Last year, the Toposa in South Sudan faced drought, cutting not only their water supplies, but also their food production. Only delivering food aid was not enough, so we started trucking in water with the food. It was clear that a more permanent solution was to be found, to provide them with water, a rare item in the Toposaland.
This solution was to dig a bor hole, where they could pump water from an underground well. We trucked in the mechanical pump, and connected it to a small plastic storage tank. A low cost, low tech but also low maintenance solution.
Today is World Water Day. This annual event highlights the need for clean water and proper sanitation. Let's have a closer look...
FACT: More than one billion people throughout the world have little choice but to drink from potentially harmful sources of water. 2.6 billion people have no access to proper sanitation. (International Red Cross)
FACT: The consumption of unsafe water results in diarrhoea, worm infestation and other water and sanitation-related diseases. (International Red Cross)
FACT: About 200 million tonnes of human waste are discharged untreated into watercourses every year -- exposing people to bacteria, viruses and parasites. (International Red Cross)
FACT: On a typical day in sub-Saharan Africa, half the hospital beds are occupied by people with faecal-borne diseases. (UN)
FACT: Poor sanitation, hygiene and unsafe water claims the lives of an estimated 1.5 million children under the age of five every year. (International Red Cross)
FACT: Every dollar spent on improving sanitation - ranging from digging latrines or building sewers - has $9 in benefits such as higher economic growth or lower hospital bills. (UN)
FACT: In 2002 the world set a Millenium Goal to be reached by 2015:"Halve the estimated 2.6 billion -or 40 percent of the world population- with no access to sanitation.". To reach this goal, the world would need to spending $10 billion a year. We are no-where near. (UN)
Access to clean drinking water is critical for human survival and is an essential ingredient for improving the lives of those living in poverty in developing countries. And yet:
More than one billion people worldwide do not have access to clean water.
Water-related diseases are the leading cause of death in the world, taking the lives of 6,000 people a day, and are responsible for 80 percent of all sickness in the world.
40 billion hours are lost annually to hauling water, a chore primarily undertaken by women and girls.

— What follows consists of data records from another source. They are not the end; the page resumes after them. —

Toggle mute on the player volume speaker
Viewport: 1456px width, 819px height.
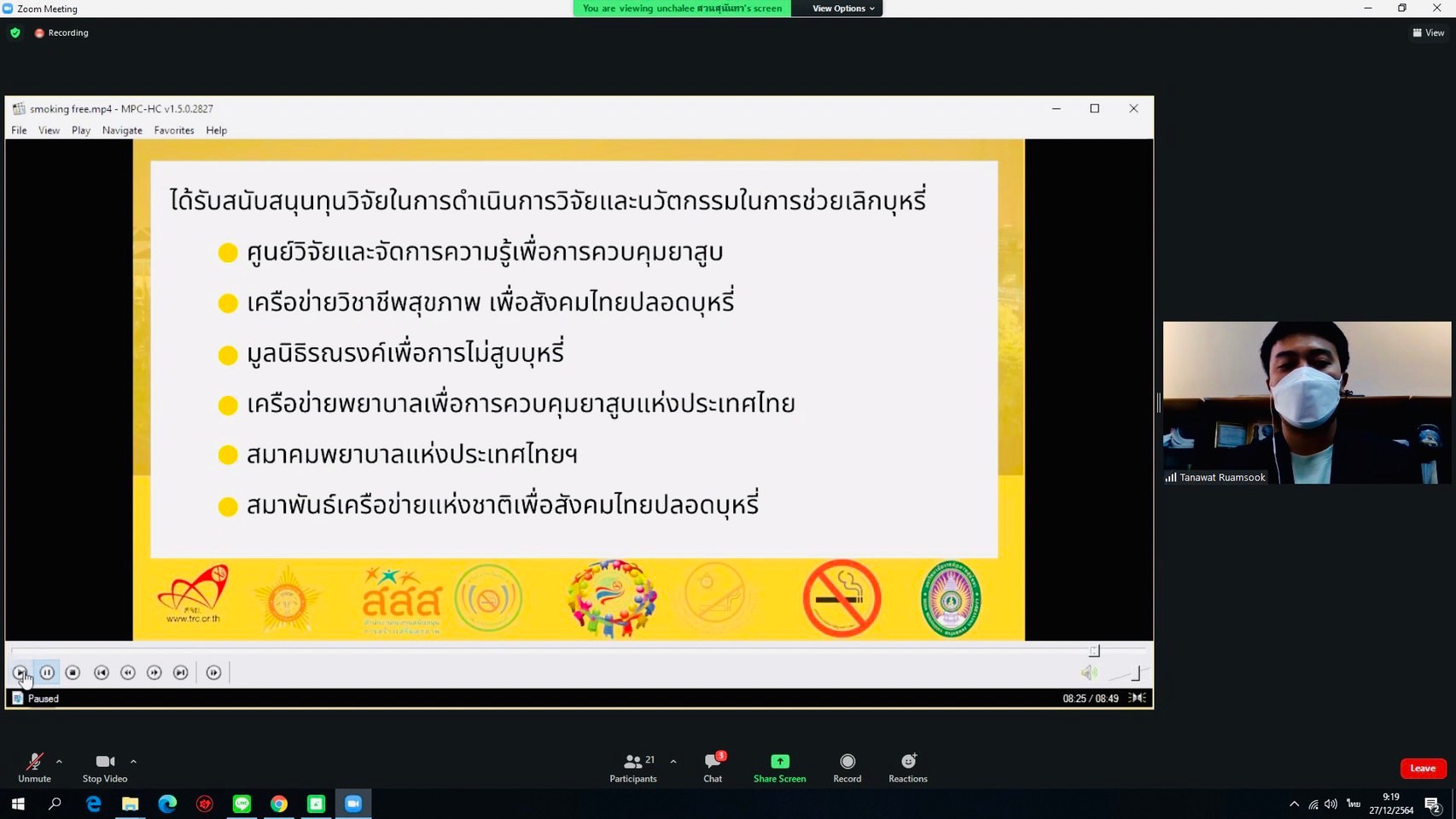pos(1088,673)
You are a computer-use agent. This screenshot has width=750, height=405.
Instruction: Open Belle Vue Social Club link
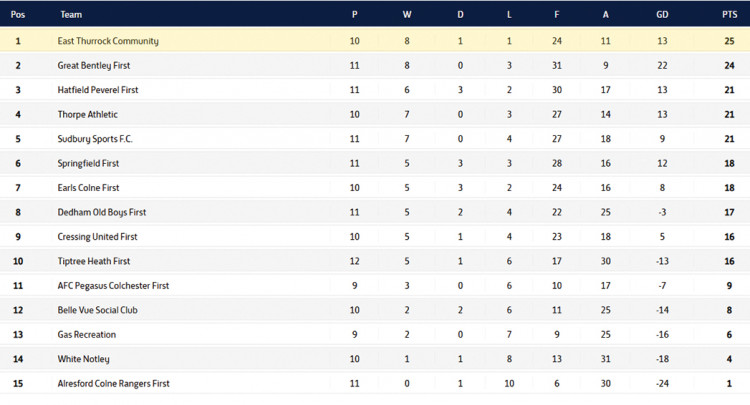point(97,310)
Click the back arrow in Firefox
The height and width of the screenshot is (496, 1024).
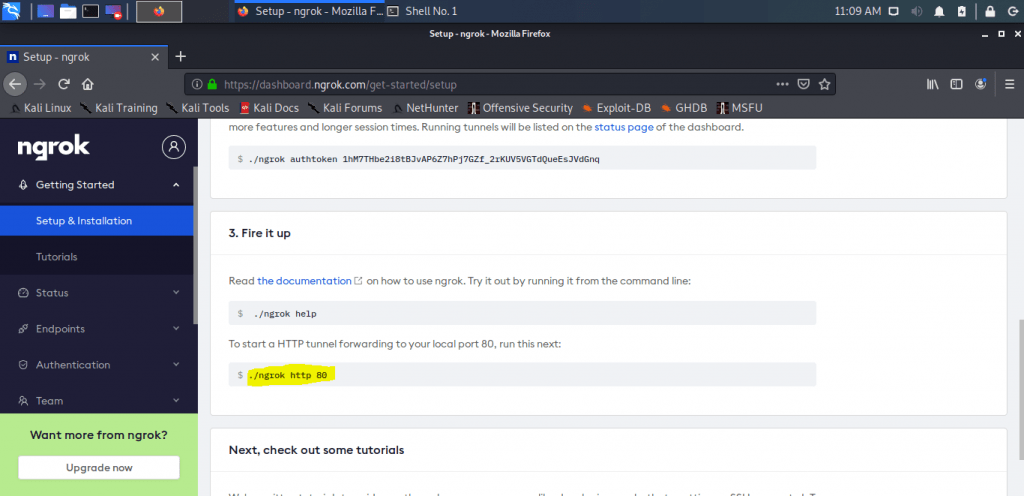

All this can change: An innovative PlayPump® water system, provides easy access to clean drinking water while bringing joy to children leading to improvements in health, education, gender equality, and economic development.
The PlayPump systems are innovative, sustainable, patented water pumps powered by a children at play: Installed near schools, the PlayPump system doubles as a water pump and a merry-go-round for children. (Learn more)
The Aquaduct was the brainchild of five California-based design students who wanted to address the problem of 1.1 billion people in the world who don't have access to clean drinking water. The pedal-powered machine transports and filters water without burning fossil fuels or wood, both of which contribute to a reduction in CO2 emissions. The winner and five runners-up, you can find on innovate-or-die.
Looking at the video, it makes me think... Hmmmm... A typical First World solution to a Third World problem.. Or am I too cynical? Let me explain: - I always thought that polluted water needed filtering AND cooking (or treatment by chemicals) to make it safe. - The filters will need to be replaced, which costs money. A supply chain would need to be set up, which costs money. Is this affordable? - Where clean water is needed most, people survive on less than a dollar per day. Could they at all afford this tricycle?